Comme je le disais juste avant, j’ai la conviction qu’il y a de la place pour un système vertueux qui vise à promouvoir bien sûr le recours à ces outils DIY, ils sont riches d’enseignements, dans la plupart des cas très faciles  d’accès et d’utilisations. C’est en plus, il faut être réaliste, une vraie opportunité pour les directions études d’optimiser les budgets en ayant ainsi recours à des études externes pour compléter / enrichir une vision, avec en entrée beaucoup de données déjà disponibles.

Mais il sera, en tout cas selon moi, vertueux que si cela permet de produire une valeur analytique utile et exploitable pour nos entreprises, avec des personnes qui en connaissent le périmètre d’utilisation, les avantages, les limites, et qui soient en capacité d’y donner du sens en croisant les outputs à des données provenant d’autres sources ou études clients.

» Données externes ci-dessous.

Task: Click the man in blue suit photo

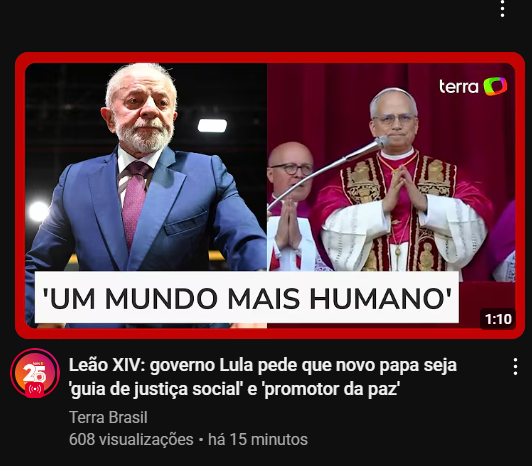Action: click(146, 167)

Une direction des études peut apporter cette valeur ajoutée, mais elle ne peut pas s’opposer à des pratiques qui peuvent la renvoyer au statut d’intermédiaire…non indispensable ! Quel doit donc être son rôle ?

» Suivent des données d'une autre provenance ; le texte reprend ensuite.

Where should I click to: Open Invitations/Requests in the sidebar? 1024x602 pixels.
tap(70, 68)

Il n’est pas question à mon sens d’interdire ces outils, ou de les réserver à la direction des études. Mais celle-ci doit faire valoir les bénéfices qu’elle peut apporter aux utilisateurs opérationnels, en les aidant donc à en faire le meilleur usage possible. Et c’est notre quotidien aujourd’hui que d’être sollicités par des équipes confrontées aux limites de ces outils. Certains acteurs leur ont vendu ceux-ci avec l’argument qu’ils pourraient ainsi se passer des équipes études. Mais ils se retrouvent à un moment donné à avoir besoin de nous, ce qui est parfaitement logique.

Ma vision est que ces dispositifs doivent s’intégrer dans un écosystème d’outils, qui doit être animé par des gens qui en sont experts. Et par ailleurs, notre mission consiste aussi à mettre en perspective l’ensemble des connaissances acquises et glanées au fur et à mesure des études, menées sur le sujet en question mais aussi via l’utilisation des autres études pour remettre en perspective ce même sujet. C’est notre rôle que d’accompagner ainsi les équipes dans la résolution de leurs problématiques, avec les outils les plus adaptés au cas par cas, et en les faisant bénéficier de ce regard transversal qui est le nôtre.

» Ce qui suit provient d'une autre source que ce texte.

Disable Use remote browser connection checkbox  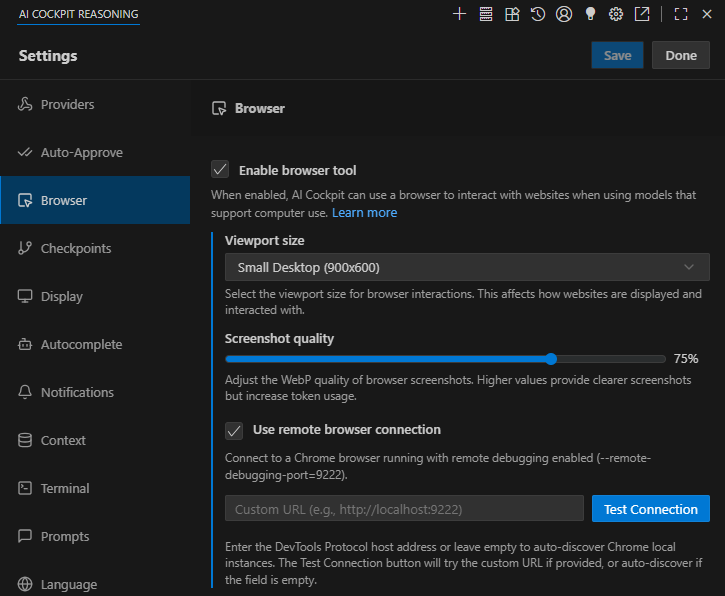pyautogui.click(x=234, y=430)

Si l’on extrapole ces évolutions à horizon des quatre ou cinq ans à venir, quelle sera la place des instituts d’études ?

C’est une question complexe car je ne peux me projeter qu’en considérant ce qu’ils font à date. Si les choses restent ainsi, leur aptitude à répondre aux besoins des entreprises comme les nôtres — qui générons et exploiteront de plus en plus nos propres données — sera mécaniquement moindre. Lorsque les entreprises ne disposaient que de peu de données, ou lorsque les conditions d’exploitation étaient mauvaises, elles se focalisaient sur les données déclarées. Elles se tournaient donc massivement vers les instituts d’études. Ceux-ci subissent déjà une concurrence indirecte de plus en plus forte de la part des acteurs qui proposent les outils que nous venons d’évoquer (Google Analytics en est un des exemples les plus connus..) Mais je vois également apparaitre dans le jeu d’autres acteurs, les cabinets de conseil, qui proposent justement aux entreprises leur capacité à les accompagner dans la bonne agrégation des données.

La question reste donc selon moi posée sans à date avoir une vision claire sur comment y répondre ? Qui sera en mesure d’agréger les données ? J’ai le sentiment que les choses ne seront pas binaires et que nous continuerons à tester plusieurs démarches, en utilisant plusieurs sources de données, pour en croiser les outputs, et nous aider à se projeter. Dans cette dynamique, il est vrai que les instituts doivent selon moi se repenser, comprendre cette volonté des entreprises de faire plus de choses par elles-mêmes, et ainsi réfléchir à de nouveaux schémas de collaborations en conséquence.